Dice mi madre que la familia es esa gente 'que te duele' y a la que se acude como la sangre lo hace a la herida. Mi padre se cansó un día de pastorear las vacas de mi abuelo cerca del cerro donde se encontró la Dama de Baza, así que con 16 años dejó a su gente y se fue a trabajar fuera de Granada. Estuvo en Burgos, en Ibeas de Juarros, cerca de Atapuerca, en el Valle de Arán y después vino a las minas de El Llano del Beal y a San Ginés de la Jara, siempre de sitio mágico en sitio histórico. Durante la mili, mi padre conoció a mi madre, que trabajaba en la panadería de Casildo, que por eso aún hace esos magníficos dulces para Navidad y Semana Santa. Mi padre, ferviente lector aún hoy, sólo estuvo en el colegio hasta aprender a leer; su madre murió y todos los hermanos tuvieron que ponerse a ayudar a mi abuelo, y mi tía Matilde tuvo que hacer de madre hasta que su padre casó con Teodora, su segunda mujer, con la que tuvo varios hijos más.

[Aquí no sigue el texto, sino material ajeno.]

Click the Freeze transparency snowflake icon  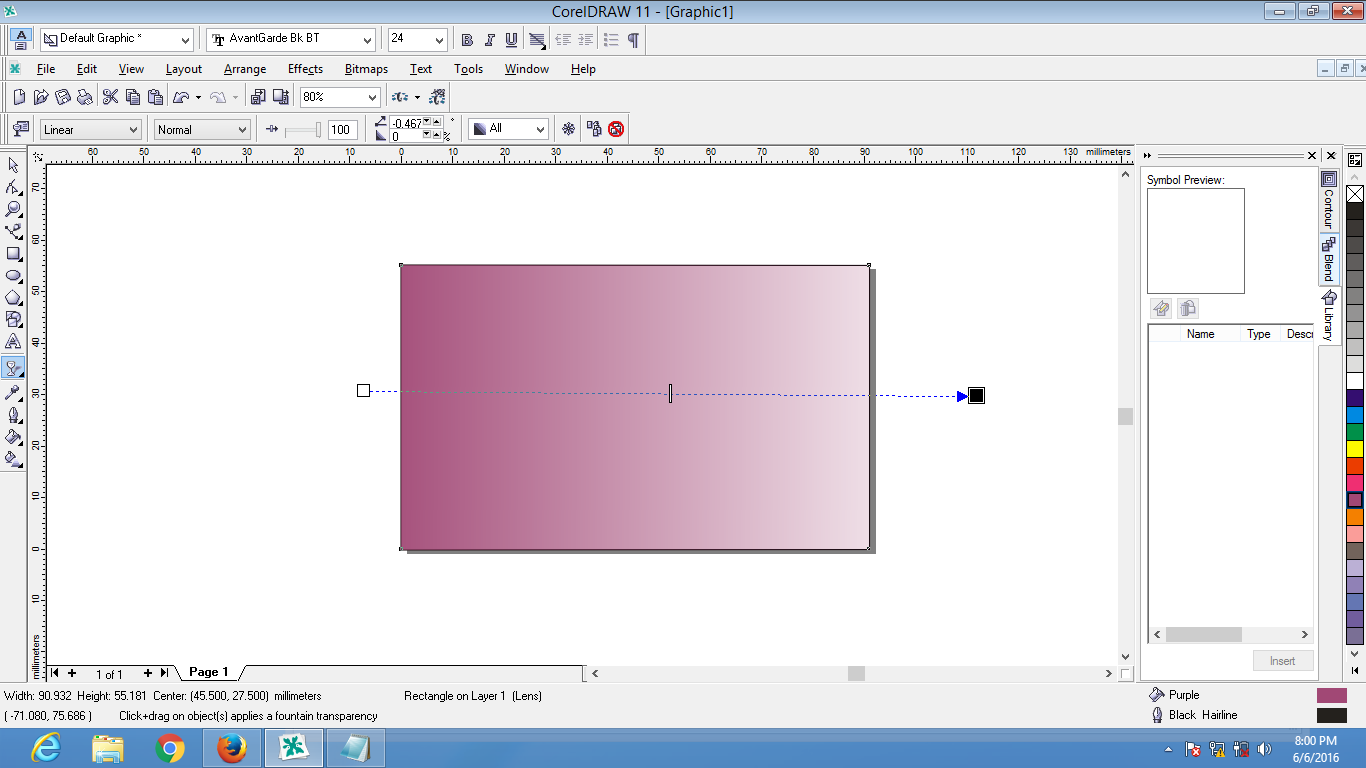pos(568,129)
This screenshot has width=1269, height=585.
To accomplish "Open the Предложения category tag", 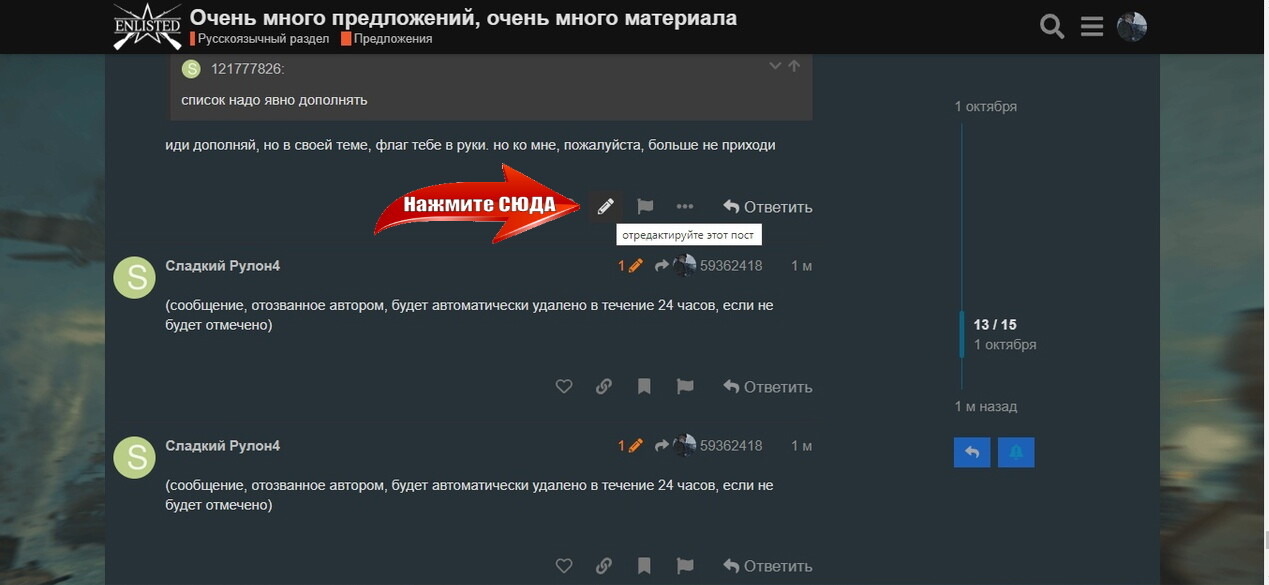I will (x=386, y=39).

Mi madre no pudo ir a la escuela, nació nada más iniciarse la Guerra Civil y su padre, que había luchado con la República, estuvo encarcelado. Así que ella aprendió a leer y escribir con un maestro particular que se pagaba para poder escribir las cartas al novio que estaba en la mili. Nada más terminar el servicio militar se casaron y decidieron marchar a Cataluña a trabajar en una fábrica textil. Mi madre tenía un tío que les buscó el puesto y alojamiento. Para aquél entonces, mi tía Matilde se había casado también y venido a El Llano del Beal, donde su marido Antonio trabaja en las minas. Mis padres, antes de emigrar a Cataluña, como tantos andaluces, pasaron a visitarlos y despedirse de ellos. Matilde, que ya tenía varios hijos, estaba embarazada de nuevo y el médico le había recomendado reposo absoluto y le pidió a mi madre que se quedase un tiempo a ayudarle con sus hijos. Así que el viaje de Antonio Lorente y María Ortega, para trabajar y vivir en el Prat de Llobregat, se tuvo que suspender. Mi padre volvió a trabajar en los parrales del monasterio de San Ginés de la Jara y cuando nació mi primo, se fueron a vivir al convento, donde yo nací después.

Mi tía Matilde fue mi madrina de bautismo en la Iglesia del Estrecho de San Ginés y, con los años, ella, su marido y sus 5 hijos marcharon a Manresa en búsqueda de trabajo como tantas familias murcianas y andaluzas. Tras una larga vida de entrega a sus hijos y nietos, tras haber perdido a su hijo Manolo en accidente laboral cuando apenas tenía 18 años y a su marido hace cinco, mi madrina ocupaba su tiempo leyendo, tejiendo con lana y cuidando a sus nietos. Hace unas semanas ha caído enferma y se ha ido muy pronto. Postrada en cama, pidió que llamasen a su cuñada María, quería verla. Así que mi madre, a sus 81 años, sin esperar al fin de semana que la pudiésemos llevar alguno de sus hijos, cogió el tren y se presentó en Manresa para acompañar a su cuñada en sus últimos momentos. Mujeres como ellas ya no quedan, han pasado mucho, han dado todo por los demás, han trabajado sin descanso, con bravura y desvelo.

La muerte nos iguala a todos y nos une frente a lo que importa: la familia. Nada como el reencuentro con quienes compartes sangre y origen, aunque luego la vida nos ha llevado por caminos distintos. Estos días hemos compartido abrazos y recuerdos y ni un minuto para discutir de la situación política catalana, pese a que entre los hijos de mis primos los hay fervientes independentistas y fervientes constitucionalistas. Por lo que a mí respecta, que pude haber nacido en Cataluña, al final me casé con la hija de Luis Catasús Montserrat, un catalán que, a contracorriente, se vino a vivir desde los viñedos de Villafranca del Penedés a estas tierras cartageneras a las que volvemos ahora mientras escribo en este especular día de otoño en el que el sol hace brillar el amarillo inmenso de los árboles que veo tras la ventanilla.